Thomas De Quincey, who visited him in 1807, wrote that he "had so entirely dedicated himself to the service of his humble fellow countrymen, the hewers of wood and drawers of water in this southern region of Somersetshire, that for many miles round he was the arbiter of their disputes, the guide and counsellor of their daily lives". In 1817 Poole founded the Quantock Savings Bank. De Quincey later agreed with Coleridge's description of Poole as an ideal model for a useful Member of Parliament.

Coleridge himself continued to benefit from the old friendship: Poole helped to finance the poet's newspaper The Friend in 1809, and later young Hartley Coleridge's education at Oxford. In 1834 Coleridge died, leaving in his will four gold mourning rings to his wife and his three closest friends, including Poole. Poole himself died on 8 September 1837 at Nether Stowey, of pleurisy, at the age of 70.

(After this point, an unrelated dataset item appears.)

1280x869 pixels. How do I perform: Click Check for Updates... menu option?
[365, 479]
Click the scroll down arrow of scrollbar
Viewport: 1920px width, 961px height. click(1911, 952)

De Quincey described Poole as "a stout plain-looking farmer". He was short and prematurely balding; slow and deliberate of speech; and his voice, the quality of which had been spoiled by snuff-taking, had a strong Somerset accent. His character is described by the Coleridge scholar Molly Lefebure as combining "idealism with strong practical common-sense, sound business acumen with a keen and stimulating intellect, and a robust sense of humour with great delicacy of feeling". This last characteristic was not invariable for he could be sententious and overbearing, so that his long-term friend Southey complained that "he was never content to be your friend, but he must be your saviour", nor was his temper to be implicitly relied on. He owes his place in literary history to his profound respect for the intellectual elite of his time, which, combined with his many fine personal qualities, enabled him to be an invaluable friend to Coleridge and others, and to live up to his own maxim, "Happy is the genius who has a friend ever near of good sense".